**Exercise prompt**
Pick out every line in the listing below that contains the string "title", and copy each one. Matching is case-sensitive.

**Data to process**

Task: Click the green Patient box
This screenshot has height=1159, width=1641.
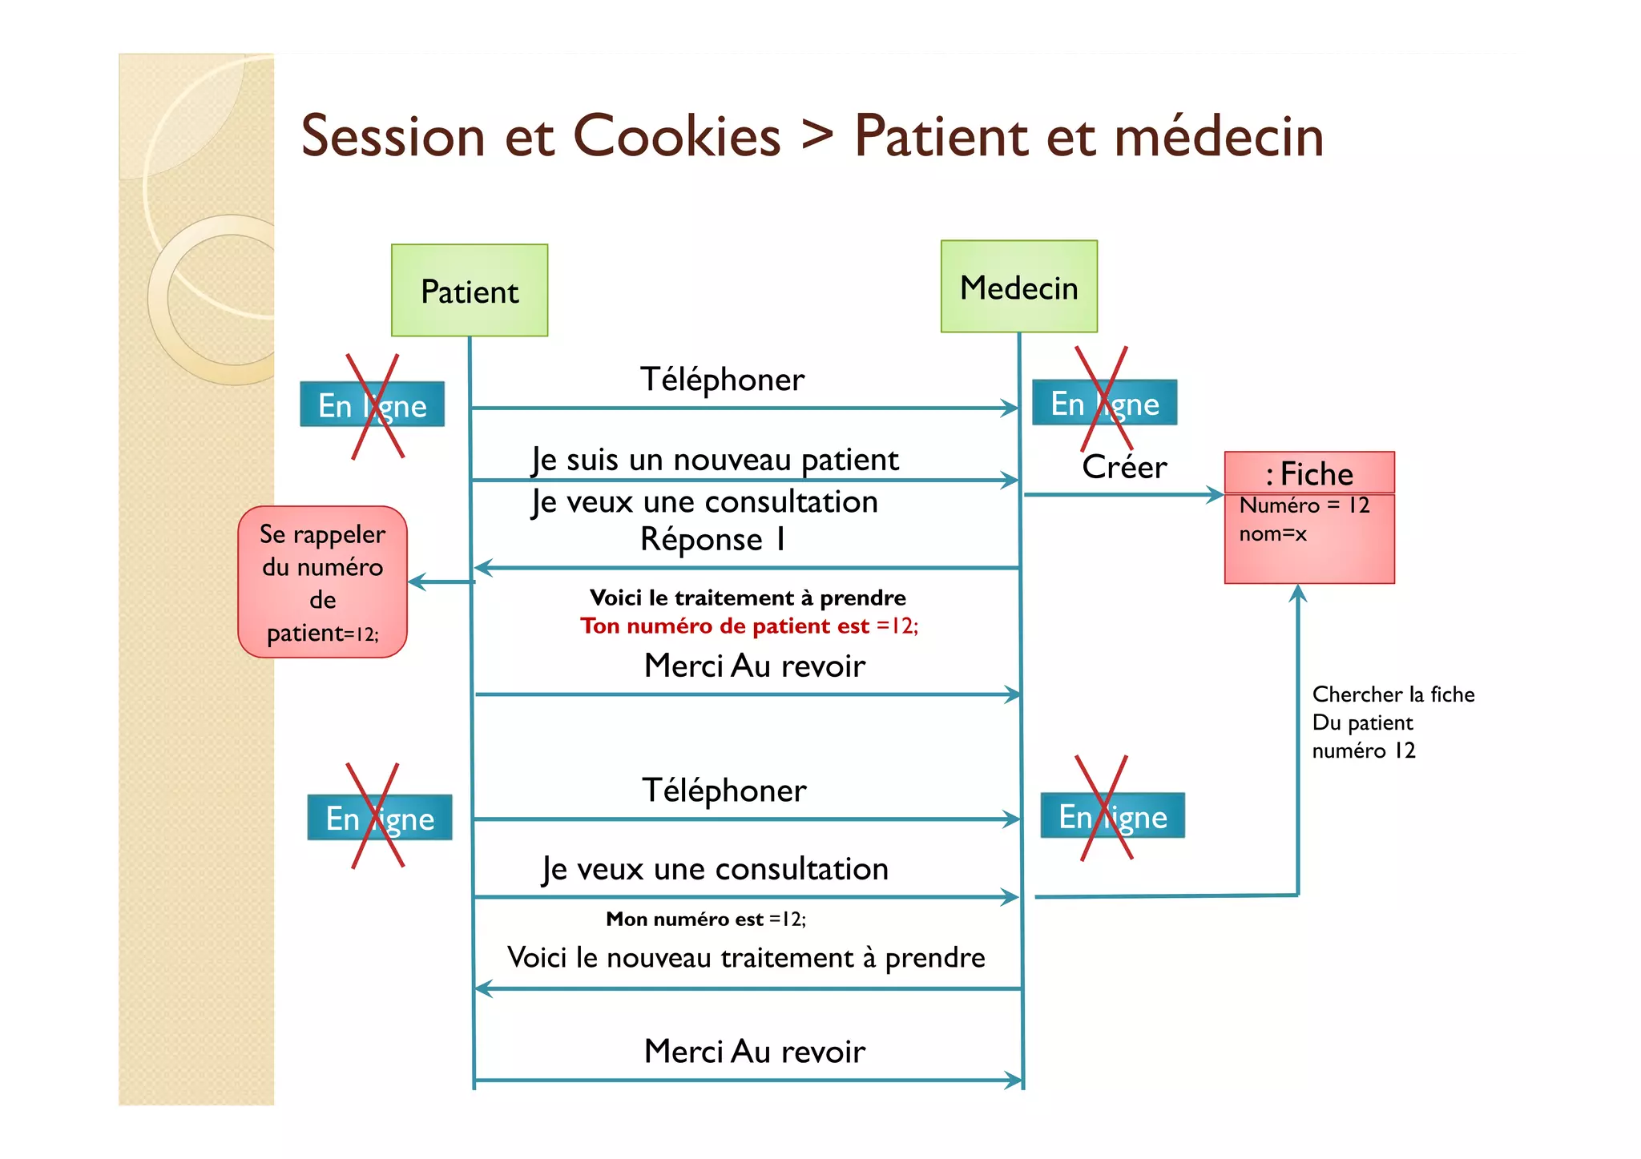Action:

---

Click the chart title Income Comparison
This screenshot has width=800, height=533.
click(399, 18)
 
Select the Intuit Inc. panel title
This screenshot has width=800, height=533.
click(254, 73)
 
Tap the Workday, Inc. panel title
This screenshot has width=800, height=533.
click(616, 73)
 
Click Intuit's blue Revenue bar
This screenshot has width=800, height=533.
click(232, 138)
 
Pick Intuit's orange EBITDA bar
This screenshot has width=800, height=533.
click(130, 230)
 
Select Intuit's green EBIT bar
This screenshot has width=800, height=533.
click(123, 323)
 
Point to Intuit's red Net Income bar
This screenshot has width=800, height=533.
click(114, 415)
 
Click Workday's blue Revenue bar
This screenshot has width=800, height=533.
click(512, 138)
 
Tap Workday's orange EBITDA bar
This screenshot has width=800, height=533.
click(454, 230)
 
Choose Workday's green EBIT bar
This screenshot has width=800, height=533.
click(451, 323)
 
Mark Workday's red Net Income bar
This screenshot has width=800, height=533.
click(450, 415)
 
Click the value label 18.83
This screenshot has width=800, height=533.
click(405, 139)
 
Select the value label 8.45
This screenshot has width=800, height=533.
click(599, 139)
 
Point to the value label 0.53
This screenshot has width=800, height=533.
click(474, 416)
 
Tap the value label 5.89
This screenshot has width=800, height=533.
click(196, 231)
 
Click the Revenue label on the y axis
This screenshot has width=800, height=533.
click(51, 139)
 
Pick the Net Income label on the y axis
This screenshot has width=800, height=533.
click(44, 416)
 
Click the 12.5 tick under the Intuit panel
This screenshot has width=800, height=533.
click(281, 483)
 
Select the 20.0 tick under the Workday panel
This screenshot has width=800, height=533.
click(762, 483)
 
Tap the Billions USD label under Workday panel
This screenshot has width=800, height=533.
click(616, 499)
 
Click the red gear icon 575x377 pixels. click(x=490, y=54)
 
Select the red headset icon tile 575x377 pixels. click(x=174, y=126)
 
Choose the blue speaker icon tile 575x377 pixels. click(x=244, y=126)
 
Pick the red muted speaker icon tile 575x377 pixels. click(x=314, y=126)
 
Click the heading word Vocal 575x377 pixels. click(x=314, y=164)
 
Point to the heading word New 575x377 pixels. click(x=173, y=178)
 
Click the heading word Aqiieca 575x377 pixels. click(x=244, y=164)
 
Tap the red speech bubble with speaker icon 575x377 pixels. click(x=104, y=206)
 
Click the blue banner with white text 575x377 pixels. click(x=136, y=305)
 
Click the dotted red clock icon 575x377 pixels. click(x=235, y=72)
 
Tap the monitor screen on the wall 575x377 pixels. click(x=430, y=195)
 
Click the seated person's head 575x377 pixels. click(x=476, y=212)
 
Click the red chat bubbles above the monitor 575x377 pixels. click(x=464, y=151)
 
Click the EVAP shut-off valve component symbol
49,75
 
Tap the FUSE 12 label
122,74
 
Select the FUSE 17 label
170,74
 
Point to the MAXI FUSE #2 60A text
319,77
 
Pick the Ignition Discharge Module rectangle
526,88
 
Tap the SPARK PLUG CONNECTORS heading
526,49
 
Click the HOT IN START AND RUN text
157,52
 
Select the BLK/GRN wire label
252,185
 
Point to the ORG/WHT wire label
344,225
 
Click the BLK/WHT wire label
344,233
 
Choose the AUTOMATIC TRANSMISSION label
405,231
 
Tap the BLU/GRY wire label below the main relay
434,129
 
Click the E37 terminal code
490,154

--

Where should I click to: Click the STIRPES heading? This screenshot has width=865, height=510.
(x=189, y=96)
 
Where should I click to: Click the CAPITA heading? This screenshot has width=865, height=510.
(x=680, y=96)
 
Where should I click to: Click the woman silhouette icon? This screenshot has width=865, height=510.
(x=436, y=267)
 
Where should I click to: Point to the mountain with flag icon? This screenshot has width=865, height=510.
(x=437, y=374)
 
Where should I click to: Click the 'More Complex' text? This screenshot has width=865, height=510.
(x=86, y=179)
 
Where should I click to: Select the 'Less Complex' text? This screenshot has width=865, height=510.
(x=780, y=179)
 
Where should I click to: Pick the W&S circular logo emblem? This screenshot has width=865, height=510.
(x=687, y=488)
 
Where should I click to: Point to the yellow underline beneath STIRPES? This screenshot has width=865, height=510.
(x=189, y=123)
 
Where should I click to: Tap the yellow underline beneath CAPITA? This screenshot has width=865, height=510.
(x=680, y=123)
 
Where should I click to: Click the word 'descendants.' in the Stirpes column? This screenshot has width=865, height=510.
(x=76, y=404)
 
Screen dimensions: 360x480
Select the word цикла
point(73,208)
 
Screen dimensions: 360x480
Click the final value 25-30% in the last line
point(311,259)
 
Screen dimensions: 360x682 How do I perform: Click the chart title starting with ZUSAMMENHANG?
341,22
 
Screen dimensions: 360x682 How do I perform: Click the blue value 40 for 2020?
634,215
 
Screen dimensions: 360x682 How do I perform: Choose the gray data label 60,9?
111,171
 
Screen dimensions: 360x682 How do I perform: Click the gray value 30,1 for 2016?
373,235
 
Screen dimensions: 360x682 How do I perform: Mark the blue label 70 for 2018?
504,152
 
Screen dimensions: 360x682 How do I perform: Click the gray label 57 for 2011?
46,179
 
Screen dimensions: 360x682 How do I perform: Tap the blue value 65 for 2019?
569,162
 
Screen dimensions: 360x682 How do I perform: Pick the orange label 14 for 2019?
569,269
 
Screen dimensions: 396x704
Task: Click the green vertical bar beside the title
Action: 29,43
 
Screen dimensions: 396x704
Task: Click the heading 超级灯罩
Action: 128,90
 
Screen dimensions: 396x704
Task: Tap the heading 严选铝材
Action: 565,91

**Answer to the task**
Click the chart title Income Comparison
Select the Intuit Inc. panel title
Tap the Workday, Inc. panel title
Screen dimensions: 360x682 How do I perform: Click the chart title starting with ZUSAMMENHANG?
Task: Click the green vertical bar beside the title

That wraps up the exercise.